- JammT
CROWBAR - ZERO AND BELOW
PLANETARY SORROW FROM SLUDGE'S BIG DADDIES

“The kind of music you have on a workout tape if you’re skinny and you want to get fat” was Beavis and Butthead’s description of Crowbar’s music. NME could not have put it any better. Crowbar are purveyors of, and synonymous with, sludge having played it before it existed. As a sub-genre it has certainly conflagrated since being an indigenous and fairly insular phenomenon of the close-knit New Orleans underground. But even now, it is a style that is often too much for even hardened acolytes of heavy music and Crowbar albums sometimes could prove tests of endurance with gruelingly slow, punishingly heavy, glutinous paeans to self-loathing and despair. That gargantuan core sound is also spliced with a twang of distinctly deep south swampiness, a distantly bluesy quality and a chemical sordidness.
Only occasionally and fleetingly over the last 30 or so years have Crowbar dabbled with stylistic variation as their sound is anchored in slow-moving, world-ending wet concrete and Zero and Below breaks no traditions. After so long plying his trade, the grizzled Kirk Windstein, the sole mainstay and vocalist, knows Crowbar’s USP and is sticking to it. Having said that, there is some diversity here, at least by Crowbar standards. The Fear that Binds You is a caustic high-velocity, hardcore-informed headbanger and it, along with the daintily-titled Bleeding from Every Hole, have a speed which Crowbar rarely reach. Chemical Godz meanwhile is a snotty, depraved and sleazy piece of sludge rock metal with swagger and connotations of some Down or Corrosion of Conformity.
Essentially though nobody buys a Crowbar record and doesn’t expect heavyweight, lugubrious low-end wallowing and tales of incurable prolapsed spirit. The band find their favourite gear with the morbid languor of the crawling Her Evil is Sacred and the slow evolution of the lachrymose closing title track is vintage flatulent despair via the medium of planetary heaviness. Elephantine, sludgy riffs hang and linger and develop and unfold torpidly.

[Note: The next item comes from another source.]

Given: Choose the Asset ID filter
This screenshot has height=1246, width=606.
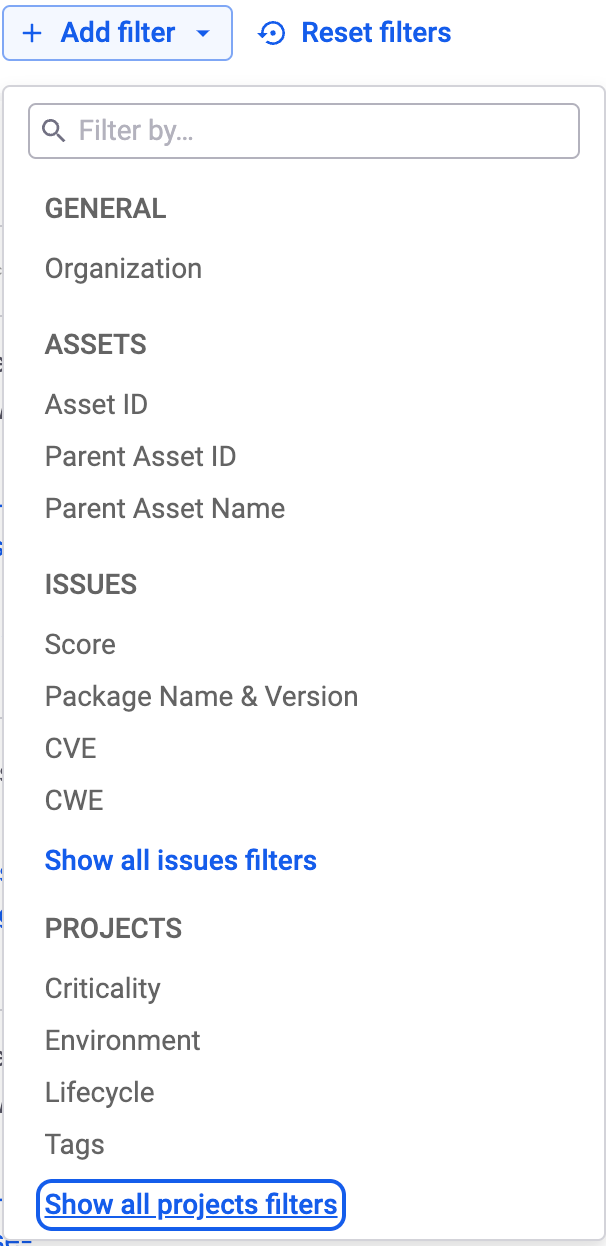Looking at the screenshot, I should point(96,404).
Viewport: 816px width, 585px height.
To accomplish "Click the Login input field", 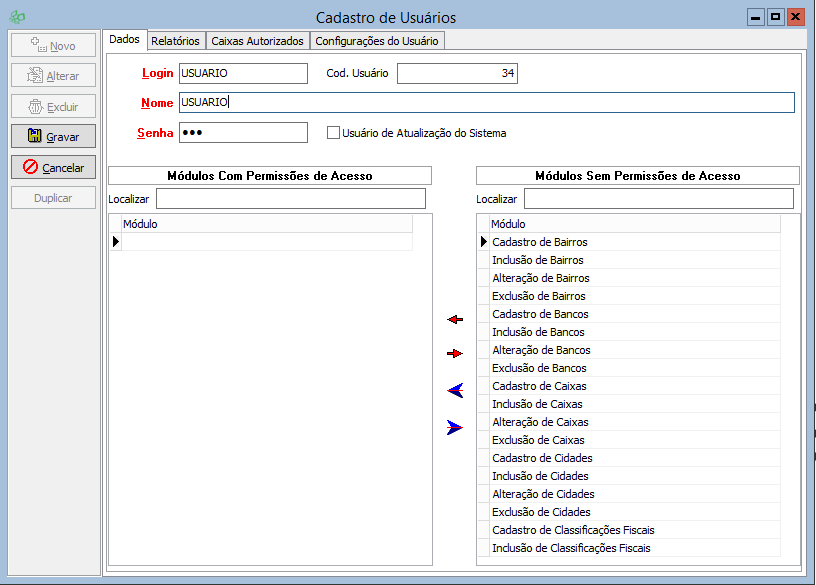I will [x=243, y=73].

Deeply submerged in all the fuzzy ugliness and low-metabolic mournfulness is, however, an occasional soulful quality. Perhaps somehow bastardised and barely traceable from the blues heritage of the deep South, Windstein’s anguished sunburnt songs of loss and suffering have almost an unpretty votive element in the sepulchral chants of Denial of the Truth or the dense moroseness of Confess to Nothing. That spiritual pleading is oblique and not what many would associate with this sedimentary, slow-burning none-more-heavy monstrosity. At the end of the day, neither Windstein or anyone else expect or want a Crowbar party record so nobody will be disappointed.